Looking back now, one of the most astounding things about that trip is that I do not have a single picture from it. Even if I had a decent camera, I would not have given up precious space in my backpack for it. I do have my journal, and the post cards my family saved, so despite my poor memory for detail, I know that it happened. This was before iPhones and email of course, and also without any communication other than those few post cards. In today’s world, it would be as if the trip never happened.

Perhaps this angst I feel now is what my peers felt when I was gone that summer, imagining me on an exotic Mediterranean beach. More likely, when I disappeared I was just…gone. And when I came back in my elastic waist skirt they might have felt a little satisfied. Sure, I had an adventure, but they had tans and boyfriends. Fair’s fair.

Regardless, whatever mirage my scenic post cards may have created would have been nothing compared to the digital barrage of fabulousness any kid traveling out of zipcode would create now, when you are what you curate. Now, if you are not having and sharing enviable moments and YOLO adventures, you’re left feeling stuck, invisible, irrelevant.
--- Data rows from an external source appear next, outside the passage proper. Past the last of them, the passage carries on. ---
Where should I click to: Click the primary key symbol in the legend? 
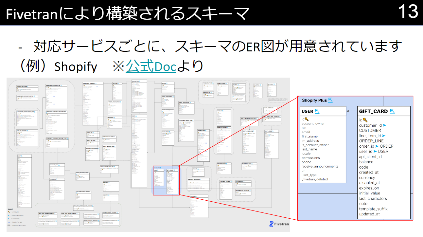pos(9,212)
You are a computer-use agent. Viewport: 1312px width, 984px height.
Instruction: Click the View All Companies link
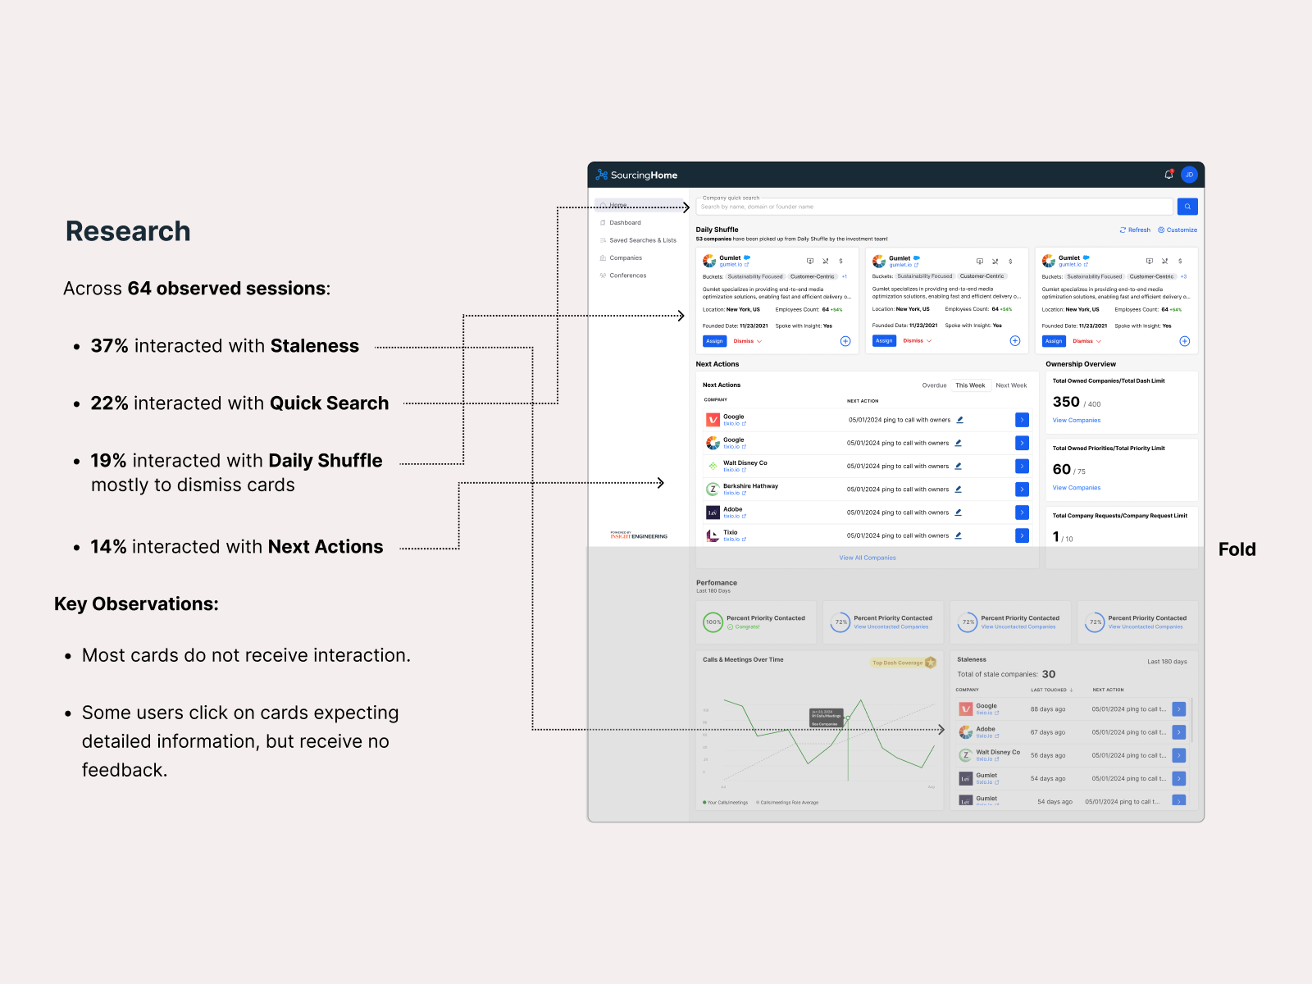(868, 558)
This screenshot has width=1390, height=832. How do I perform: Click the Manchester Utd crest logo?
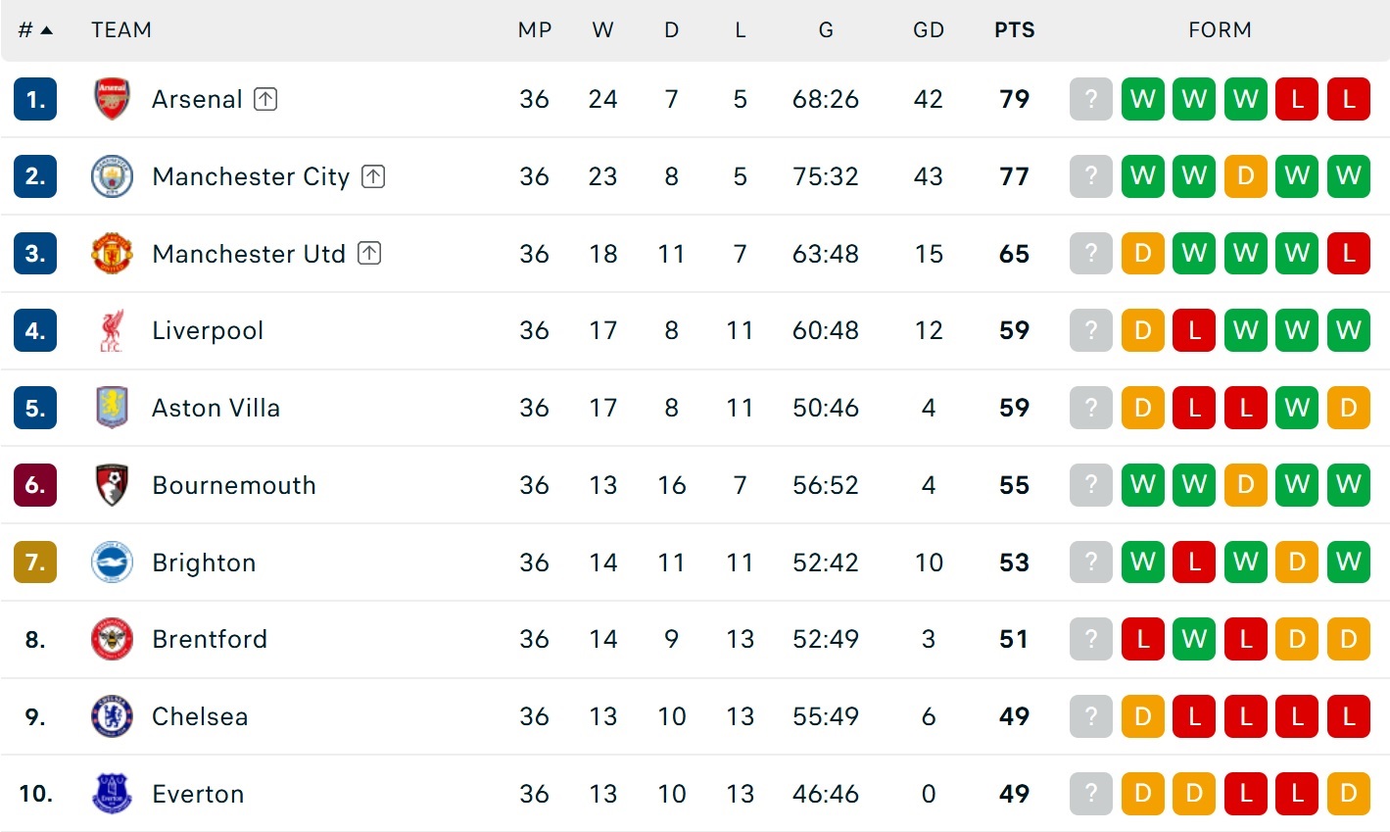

What if I had been able to post snapshots from that trip, showing me in a lush cornfield at the foot of the Alps, or on the shores of a Swiss lake? It would have instilled envy, but it would not have told the reality of the day spent hiding, terrified, in that cornfield, or of the illness and loneliness I felt after taking the free Swiss chocolate factory tour. It also would not have told the truth about my own greatest learning experience, that of learning how to be with myself, by myself and be ok with it. That accomplishment, like some of our hardest-won prizes, carries no visible record.

Here goes nothing

I used to see my inability to update my social media feed as a failing. But now I view each missed opportunity as a gift: a gift to everyone of any age who is trying to be ok with doing their best to live a pretty good, usually unexciting, real life. There is honor, and value, in just that.

If I really was feeling generous I’d take that community service gift a step further. Rather than being a ghost in the feed, I’d create some “Oh the Places You (Don’t) Go” reality montages that might make some people feel better. It would say to them: “Check out what I did today: Nothing. You’re welcome.”